第9章 慈しみと殺意の間<参>
「あたしね、鬼もそうだけど何よりも自分が一番憎らしかった。守りたい人たちがいたから鍛えてきたのに、何も守れなかったし、誰も救えなかった。でも、鬼と戦っているときは、すべてを忘れられた。憎んでいる間は、何も考えなくて済んだから」
でもね、とさらに汐は続けた。
「ここにきてからそれが本当に正しいのかわからなくなった。そしてあの子、禰豆子をみて、あんたのことを聞いて、どうしようもなく悔しくなった。おやっさん・・・あたしの育ての親は鬼になって倒されたのに、鬼であるあの子がなんで生きているのかって」
言葉が紡がれるほどに、汐の声に苦しさが増していく。そんな彼女を見ている炭治郎の胸が、張り裂けそうに痛み出した。

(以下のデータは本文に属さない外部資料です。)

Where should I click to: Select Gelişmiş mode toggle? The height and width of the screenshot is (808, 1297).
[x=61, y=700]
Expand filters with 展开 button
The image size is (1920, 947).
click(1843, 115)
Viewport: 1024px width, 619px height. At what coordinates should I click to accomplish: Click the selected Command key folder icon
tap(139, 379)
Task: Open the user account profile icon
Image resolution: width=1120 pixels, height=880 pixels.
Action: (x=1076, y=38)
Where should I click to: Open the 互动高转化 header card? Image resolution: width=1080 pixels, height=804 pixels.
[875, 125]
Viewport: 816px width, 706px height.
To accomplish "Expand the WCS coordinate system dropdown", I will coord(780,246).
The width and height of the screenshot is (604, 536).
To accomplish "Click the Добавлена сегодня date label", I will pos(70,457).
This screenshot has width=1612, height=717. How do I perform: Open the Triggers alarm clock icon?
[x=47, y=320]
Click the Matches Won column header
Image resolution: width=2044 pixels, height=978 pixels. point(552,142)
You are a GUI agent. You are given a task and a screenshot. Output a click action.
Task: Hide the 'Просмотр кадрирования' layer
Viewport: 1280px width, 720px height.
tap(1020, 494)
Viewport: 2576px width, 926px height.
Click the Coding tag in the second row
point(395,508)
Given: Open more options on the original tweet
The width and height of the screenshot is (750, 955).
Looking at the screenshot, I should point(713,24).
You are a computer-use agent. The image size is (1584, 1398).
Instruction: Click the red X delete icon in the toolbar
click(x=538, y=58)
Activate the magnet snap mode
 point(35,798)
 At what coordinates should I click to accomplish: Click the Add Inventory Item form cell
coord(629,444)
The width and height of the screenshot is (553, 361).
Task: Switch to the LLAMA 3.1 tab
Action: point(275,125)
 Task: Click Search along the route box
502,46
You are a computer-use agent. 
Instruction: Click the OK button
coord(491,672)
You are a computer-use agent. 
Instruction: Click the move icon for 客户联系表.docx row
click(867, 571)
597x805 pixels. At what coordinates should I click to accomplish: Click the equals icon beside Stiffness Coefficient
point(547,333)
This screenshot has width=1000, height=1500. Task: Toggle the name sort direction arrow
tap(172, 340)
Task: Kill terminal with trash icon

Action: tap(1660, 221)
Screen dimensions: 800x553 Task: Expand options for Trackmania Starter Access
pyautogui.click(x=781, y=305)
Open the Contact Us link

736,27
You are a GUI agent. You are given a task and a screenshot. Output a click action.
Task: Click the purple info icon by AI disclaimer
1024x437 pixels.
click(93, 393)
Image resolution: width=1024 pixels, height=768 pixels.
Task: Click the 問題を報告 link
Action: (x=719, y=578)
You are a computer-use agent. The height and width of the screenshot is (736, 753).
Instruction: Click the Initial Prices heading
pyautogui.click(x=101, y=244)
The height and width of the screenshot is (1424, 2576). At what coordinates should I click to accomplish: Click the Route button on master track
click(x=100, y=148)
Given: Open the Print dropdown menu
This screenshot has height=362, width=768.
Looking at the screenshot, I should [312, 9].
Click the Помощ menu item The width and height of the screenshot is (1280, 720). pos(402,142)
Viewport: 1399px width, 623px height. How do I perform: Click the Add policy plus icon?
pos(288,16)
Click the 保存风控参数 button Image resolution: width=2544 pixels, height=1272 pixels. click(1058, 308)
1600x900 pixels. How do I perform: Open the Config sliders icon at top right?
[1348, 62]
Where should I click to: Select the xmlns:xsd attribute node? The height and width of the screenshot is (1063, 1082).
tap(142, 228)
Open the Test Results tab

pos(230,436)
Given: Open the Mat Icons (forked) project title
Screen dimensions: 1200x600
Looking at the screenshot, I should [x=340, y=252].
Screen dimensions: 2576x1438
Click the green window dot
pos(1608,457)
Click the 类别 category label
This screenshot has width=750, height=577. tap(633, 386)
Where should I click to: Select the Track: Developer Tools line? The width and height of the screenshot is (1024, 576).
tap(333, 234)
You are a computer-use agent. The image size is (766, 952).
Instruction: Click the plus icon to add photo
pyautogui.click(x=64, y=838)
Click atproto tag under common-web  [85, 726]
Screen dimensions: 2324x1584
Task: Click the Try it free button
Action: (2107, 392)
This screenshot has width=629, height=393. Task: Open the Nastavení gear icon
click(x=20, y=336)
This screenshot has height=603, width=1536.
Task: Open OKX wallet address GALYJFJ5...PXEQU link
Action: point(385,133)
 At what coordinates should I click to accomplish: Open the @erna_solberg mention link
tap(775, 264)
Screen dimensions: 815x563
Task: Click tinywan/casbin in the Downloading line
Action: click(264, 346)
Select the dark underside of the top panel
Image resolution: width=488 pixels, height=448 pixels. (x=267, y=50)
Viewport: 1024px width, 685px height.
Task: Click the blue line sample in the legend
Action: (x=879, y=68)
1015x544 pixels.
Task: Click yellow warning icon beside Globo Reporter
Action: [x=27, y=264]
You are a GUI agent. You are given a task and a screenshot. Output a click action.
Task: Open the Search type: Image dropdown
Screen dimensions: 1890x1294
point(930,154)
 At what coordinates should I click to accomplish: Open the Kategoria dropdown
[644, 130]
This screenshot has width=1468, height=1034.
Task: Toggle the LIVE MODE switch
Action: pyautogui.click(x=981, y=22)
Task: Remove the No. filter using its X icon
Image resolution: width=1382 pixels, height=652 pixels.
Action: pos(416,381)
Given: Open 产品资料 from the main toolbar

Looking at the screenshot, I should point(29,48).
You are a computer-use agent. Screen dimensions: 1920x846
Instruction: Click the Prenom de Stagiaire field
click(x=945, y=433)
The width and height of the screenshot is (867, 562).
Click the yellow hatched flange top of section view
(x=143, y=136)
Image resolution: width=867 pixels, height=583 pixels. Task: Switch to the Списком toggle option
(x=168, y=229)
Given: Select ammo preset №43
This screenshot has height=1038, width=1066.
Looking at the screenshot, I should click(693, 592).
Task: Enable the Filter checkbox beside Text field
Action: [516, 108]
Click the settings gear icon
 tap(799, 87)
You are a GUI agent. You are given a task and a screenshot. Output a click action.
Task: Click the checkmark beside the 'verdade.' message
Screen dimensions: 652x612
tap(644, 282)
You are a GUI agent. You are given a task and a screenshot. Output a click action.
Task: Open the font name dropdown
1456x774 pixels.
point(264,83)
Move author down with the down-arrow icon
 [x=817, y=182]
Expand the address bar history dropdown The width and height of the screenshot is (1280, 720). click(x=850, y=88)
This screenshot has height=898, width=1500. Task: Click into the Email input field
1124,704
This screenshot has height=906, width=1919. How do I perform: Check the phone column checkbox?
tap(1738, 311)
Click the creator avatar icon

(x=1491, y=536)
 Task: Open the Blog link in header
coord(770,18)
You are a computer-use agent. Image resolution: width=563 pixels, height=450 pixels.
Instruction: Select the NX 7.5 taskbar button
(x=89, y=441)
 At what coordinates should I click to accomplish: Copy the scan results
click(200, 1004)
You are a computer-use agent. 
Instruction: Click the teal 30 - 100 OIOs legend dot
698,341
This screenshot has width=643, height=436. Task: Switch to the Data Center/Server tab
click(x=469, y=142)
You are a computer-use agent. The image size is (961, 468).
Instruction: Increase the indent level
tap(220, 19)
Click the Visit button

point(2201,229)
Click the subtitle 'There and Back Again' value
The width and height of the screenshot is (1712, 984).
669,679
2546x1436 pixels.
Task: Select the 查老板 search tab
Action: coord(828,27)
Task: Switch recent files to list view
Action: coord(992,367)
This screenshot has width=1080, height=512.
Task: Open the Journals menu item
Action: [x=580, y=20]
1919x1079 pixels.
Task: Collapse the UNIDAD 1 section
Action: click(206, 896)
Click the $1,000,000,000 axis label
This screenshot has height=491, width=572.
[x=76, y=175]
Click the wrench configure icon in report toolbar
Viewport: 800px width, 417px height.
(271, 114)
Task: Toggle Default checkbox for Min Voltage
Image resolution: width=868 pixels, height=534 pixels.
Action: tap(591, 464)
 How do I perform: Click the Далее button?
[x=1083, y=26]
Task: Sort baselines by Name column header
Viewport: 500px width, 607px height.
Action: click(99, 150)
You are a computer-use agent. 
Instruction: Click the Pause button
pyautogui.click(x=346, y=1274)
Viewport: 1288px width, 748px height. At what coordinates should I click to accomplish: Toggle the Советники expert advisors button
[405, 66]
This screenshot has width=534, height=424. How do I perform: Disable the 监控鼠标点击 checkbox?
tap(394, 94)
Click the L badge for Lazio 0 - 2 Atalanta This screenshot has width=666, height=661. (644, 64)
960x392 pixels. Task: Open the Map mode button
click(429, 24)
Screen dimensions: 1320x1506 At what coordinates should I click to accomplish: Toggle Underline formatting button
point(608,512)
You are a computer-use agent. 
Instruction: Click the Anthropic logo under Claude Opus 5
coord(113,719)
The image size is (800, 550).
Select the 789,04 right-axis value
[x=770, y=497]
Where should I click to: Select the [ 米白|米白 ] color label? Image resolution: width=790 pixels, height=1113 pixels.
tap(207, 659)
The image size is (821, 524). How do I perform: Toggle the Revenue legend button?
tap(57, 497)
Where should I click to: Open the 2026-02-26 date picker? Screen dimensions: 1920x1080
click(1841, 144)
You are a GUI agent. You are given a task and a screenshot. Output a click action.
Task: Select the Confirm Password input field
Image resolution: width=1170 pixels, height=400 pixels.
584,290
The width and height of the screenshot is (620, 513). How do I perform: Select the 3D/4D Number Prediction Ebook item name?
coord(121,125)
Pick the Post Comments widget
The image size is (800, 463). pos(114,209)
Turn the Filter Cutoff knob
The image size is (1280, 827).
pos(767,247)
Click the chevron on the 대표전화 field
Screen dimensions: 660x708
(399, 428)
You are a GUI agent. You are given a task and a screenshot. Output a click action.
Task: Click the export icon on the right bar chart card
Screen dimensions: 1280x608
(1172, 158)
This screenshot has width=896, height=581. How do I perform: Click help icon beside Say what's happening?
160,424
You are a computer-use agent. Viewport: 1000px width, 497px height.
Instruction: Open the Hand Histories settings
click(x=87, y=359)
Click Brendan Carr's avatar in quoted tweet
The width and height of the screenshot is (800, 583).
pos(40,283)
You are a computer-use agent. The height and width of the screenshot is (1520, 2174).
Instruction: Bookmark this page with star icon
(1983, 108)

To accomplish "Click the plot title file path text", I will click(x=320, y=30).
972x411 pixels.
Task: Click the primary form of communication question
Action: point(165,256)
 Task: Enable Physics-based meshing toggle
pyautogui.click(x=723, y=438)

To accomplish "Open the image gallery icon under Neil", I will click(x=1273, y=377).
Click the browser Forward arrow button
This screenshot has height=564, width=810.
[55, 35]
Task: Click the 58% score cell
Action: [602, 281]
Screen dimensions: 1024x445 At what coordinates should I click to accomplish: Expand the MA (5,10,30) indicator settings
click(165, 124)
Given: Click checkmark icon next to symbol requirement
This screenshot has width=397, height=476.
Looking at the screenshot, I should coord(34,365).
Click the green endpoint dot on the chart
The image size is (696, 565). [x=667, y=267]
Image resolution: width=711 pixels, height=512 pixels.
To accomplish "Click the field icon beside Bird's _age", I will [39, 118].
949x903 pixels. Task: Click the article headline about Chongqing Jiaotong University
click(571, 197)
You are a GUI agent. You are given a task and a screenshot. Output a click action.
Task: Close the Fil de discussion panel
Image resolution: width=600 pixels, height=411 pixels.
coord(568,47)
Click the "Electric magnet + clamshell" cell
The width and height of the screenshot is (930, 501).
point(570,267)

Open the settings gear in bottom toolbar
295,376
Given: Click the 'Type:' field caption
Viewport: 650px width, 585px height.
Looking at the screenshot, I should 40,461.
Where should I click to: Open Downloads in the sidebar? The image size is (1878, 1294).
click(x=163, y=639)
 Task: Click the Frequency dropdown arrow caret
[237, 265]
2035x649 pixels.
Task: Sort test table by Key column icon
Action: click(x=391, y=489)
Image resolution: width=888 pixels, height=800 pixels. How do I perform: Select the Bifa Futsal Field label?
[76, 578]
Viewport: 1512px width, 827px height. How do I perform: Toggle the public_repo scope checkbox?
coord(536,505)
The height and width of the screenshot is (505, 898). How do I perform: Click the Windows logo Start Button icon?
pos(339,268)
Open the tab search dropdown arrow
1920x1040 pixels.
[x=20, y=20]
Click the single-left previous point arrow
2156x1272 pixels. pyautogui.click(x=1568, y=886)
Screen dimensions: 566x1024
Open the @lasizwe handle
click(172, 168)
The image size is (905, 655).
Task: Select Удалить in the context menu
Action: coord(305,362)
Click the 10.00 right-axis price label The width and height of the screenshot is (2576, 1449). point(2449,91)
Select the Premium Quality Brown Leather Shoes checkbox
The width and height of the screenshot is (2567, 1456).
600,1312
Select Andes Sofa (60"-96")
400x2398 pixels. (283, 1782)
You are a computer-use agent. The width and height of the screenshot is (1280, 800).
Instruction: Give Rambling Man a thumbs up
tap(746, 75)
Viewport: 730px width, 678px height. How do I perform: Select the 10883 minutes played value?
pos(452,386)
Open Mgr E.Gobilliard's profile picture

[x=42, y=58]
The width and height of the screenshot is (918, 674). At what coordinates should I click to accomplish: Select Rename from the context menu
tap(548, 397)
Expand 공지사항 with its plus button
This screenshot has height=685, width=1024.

「だけど、あんたの眼を見た瞬間、自分がすごく醜くて浅ましくて、おぞましくなった。あんたたちが悪いわけじゃないのに、何をお門違いしているんだって。そうおもったら・・・」
「もういい。もうこれ以上は言わなくてもいい・・・」
血を吐くような言葉に耐え切れず、炭治郎は汐の言葉を遮った。あまりにも痛々しく、あまりにも悲しい。これ以上は汐が壊れてしまうような気がしたからだ。
「ごめん、こんな話聞かせて。だけど、炭治郎はすごいね。あたしは鬼になったおやっさんを人間に戻そうなんて考えつきもしなかった。鬼は人を襲うから、斬らなきゃいけない、殺さなくてはいけないってずっと思ってた。諦めていた。だけど、あんたは違う。妹を、禰豆子を必ず人間に戻す。その覚悟が、その眼にはある」
炭治郎の眼の中に宿る覚悟を、汐は薄々感じていた。だからこそ、許せなかった。覚悟を持つことができなかった自分を。
しかし、炭治郎はそんな汐の言葉に首を横に振った。